## WRITTEN INSTRUCTION
Return the data below verbatim, keeping every line and character unchanged.

*** THE INPUT ***

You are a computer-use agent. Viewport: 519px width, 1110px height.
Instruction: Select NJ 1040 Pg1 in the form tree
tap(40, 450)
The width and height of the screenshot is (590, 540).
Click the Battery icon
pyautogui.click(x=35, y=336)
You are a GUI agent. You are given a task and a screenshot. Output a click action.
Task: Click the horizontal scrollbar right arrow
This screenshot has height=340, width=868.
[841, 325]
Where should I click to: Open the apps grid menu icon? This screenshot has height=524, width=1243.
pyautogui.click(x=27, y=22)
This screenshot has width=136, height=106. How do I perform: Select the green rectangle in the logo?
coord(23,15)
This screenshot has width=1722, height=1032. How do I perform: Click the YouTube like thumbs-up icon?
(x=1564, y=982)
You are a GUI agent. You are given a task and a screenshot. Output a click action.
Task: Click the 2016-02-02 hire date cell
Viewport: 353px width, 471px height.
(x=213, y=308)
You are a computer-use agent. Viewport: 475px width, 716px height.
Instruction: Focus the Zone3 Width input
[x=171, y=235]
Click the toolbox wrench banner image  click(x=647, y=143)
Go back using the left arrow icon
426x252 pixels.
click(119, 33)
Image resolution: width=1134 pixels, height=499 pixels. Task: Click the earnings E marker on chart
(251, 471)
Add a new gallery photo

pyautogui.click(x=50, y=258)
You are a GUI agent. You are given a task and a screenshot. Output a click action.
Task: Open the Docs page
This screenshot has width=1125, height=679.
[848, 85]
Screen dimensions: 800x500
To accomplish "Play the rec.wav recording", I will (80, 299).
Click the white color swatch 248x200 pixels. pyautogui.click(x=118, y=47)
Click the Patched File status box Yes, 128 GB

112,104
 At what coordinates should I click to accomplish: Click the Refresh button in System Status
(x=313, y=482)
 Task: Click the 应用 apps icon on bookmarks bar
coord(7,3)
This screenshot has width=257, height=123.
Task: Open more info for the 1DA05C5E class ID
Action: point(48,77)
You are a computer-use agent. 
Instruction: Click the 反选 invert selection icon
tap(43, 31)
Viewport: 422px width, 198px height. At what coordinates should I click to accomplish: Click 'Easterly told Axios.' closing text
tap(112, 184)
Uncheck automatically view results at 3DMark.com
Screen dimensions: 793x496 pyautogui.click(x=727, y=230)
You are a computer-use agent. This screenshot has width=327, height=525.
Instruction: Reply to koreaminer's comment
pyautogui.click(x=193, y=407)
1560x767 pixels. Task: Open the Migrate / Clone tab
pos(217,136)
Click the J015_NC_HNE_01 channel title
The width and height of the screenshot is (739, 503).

***

## ANSWER FOR THIS EXERCISE
You are a computer-use agent. Viewport: 519px width, 1110px height.
Instruction: Select NJ 1040 Pg1 in the form tree
tap(40, 450)
The width and height of the screenshot is (590, 540).
Click the Battery icon
pyautogui.click(x=35, y=336)
You are a GUI agent. You are given a task and a screenshot. Output a click action.
Task: Click the horizontal scrollbar right arrow
This screenshot has height=340, width=868.
[841, 325]
Where should I click to: Open the apps grid menu icon? This screenshot has height=524, width=1243.
pyautogui.click(x=27, y=22)
This screenshot has width=136, height=106. How do I perform: Select the green rectangle in the logo?
coord(23,15)
This screenshot has width=1722, height=1032. How do I perform: Click the YouTube like thumbs-up icon?
(x=1564, y=982)
You are a GUI agent. You are given a task and a screenshot. Output a click action.
Task: Click the 2016-02-02 hire date cell
Viewport: 353px width, 471px height.
(x=213, y=308)
You are a computer-use agent. Viewport: 475px width, 716px height.
Instruction: Focus the Zone3 Width input
[x=171, y=235]
Click the toolbox wrench banner image  click(x=647, y=143)
Go back using the left arrow icon
426x252 pixels.
click(119, 33)
Image resolution: width=1134 pixels, height=499 pixels. Task: Click the earnings E marker on chart
(251, 471)
Add a new gallery photo

pyautogui.click(x=50, y=258)
You are a GUI agent. You are given a task and a screenshot. Output a click action.
Task: Open the Docs page
This screenshot has width=1125, height=679.
[848, 85]
Screen dimensions: 800x500
To accomplish "Play the rec.wav recording", I will (80, 299).
Click the white color swatch 248x200 pixels. pyautogui.click(x=118, y=47)
Click the Patched File status box Yes, 128 GB

112,104
 At what coordinates should I click to accomplish: Click the Refresh button in System Status
(x=313, y=482)
 Task: Click the 应用 apps icon on bookmarks bar
coord(7,3)
This screenshot has width=257, height=123.
Task: Open more info for the 1DA05C5E class ID
Action: point(48,77)
You are a computer-use agent. 
Instruction: Click the 反选 invert selection icon
tap(43, 31)
Viewport: 422px width, 198px height. At what coordinates should I click to accomplish: Click 'Easterly told Axios.' closing text
tap(112, 184)
Uncheck automatically view results at 3DMark.com
Screen dimensions: 793x496 pyautogui.click(x=727, y=230)
You are a computer-use agent. This screenshot has width=327, height=525.
Instruction: Reply to koreaminer's comment
pyautogui.click(x=193, y=407)
1560x767 pixels. Task: Open the Migrate / Clone tab
pos(217,136)
Click the J015_NC_HNE_01 channel title
The width and height of the screenshot is (739, 503).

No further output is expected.